YOUR GOAL
Leaving the pictures aside, transcribe only and exactly the lines from the one with "Where should I" through the end of the entries, both included.

>>>>>

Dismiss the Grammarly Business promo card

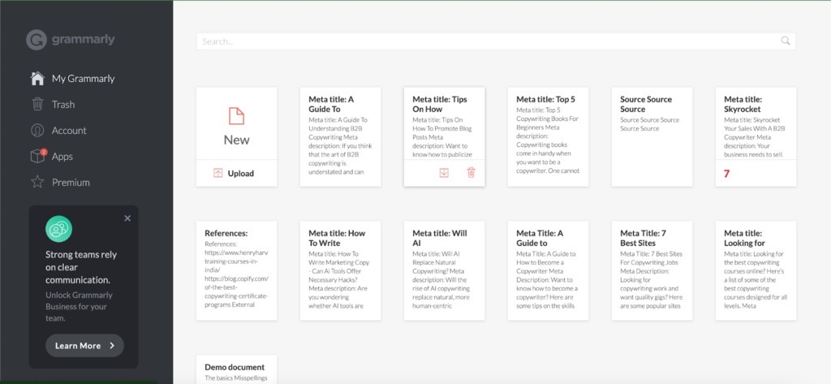coord(127,218)
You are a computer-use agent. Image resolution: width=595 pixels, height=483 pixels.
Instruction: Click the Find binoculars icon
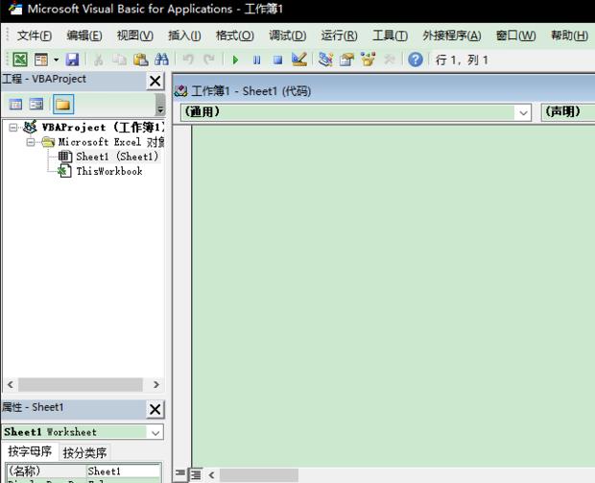159,60
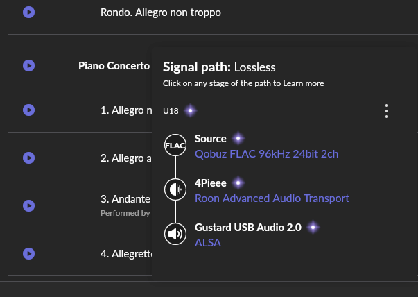Screen dimensions: 418x297
Task: Click the ALSA link
Action: [208, 243]
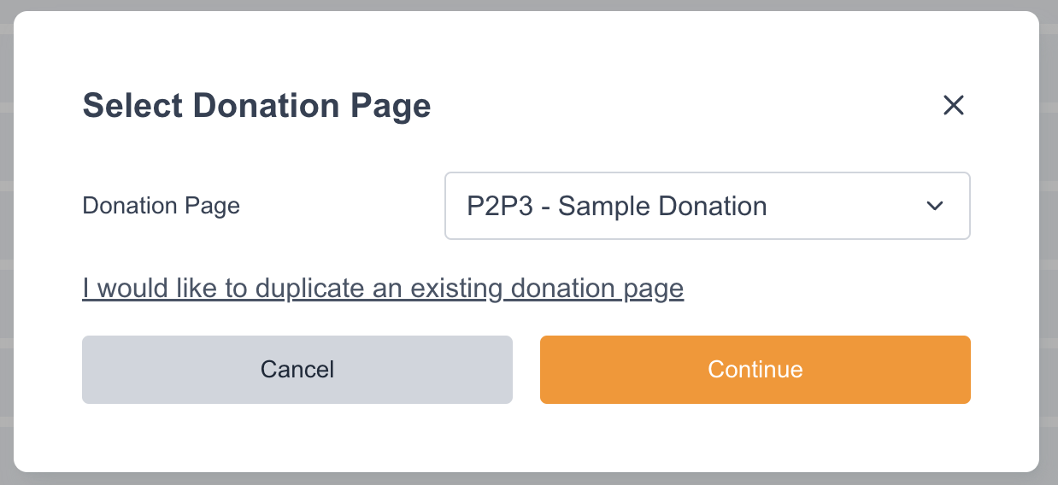Click the Select Donation Page heading

pyautogui.click(x=256, y=106)
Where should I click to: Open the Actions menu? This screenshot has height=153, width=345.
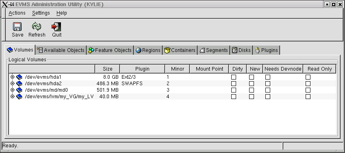tap(17, 13)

<<<<<

TASK SOLUTION
Where should I click to: Open the Actions menu? This screenshot has height=153, width=345.
tap(17, 13)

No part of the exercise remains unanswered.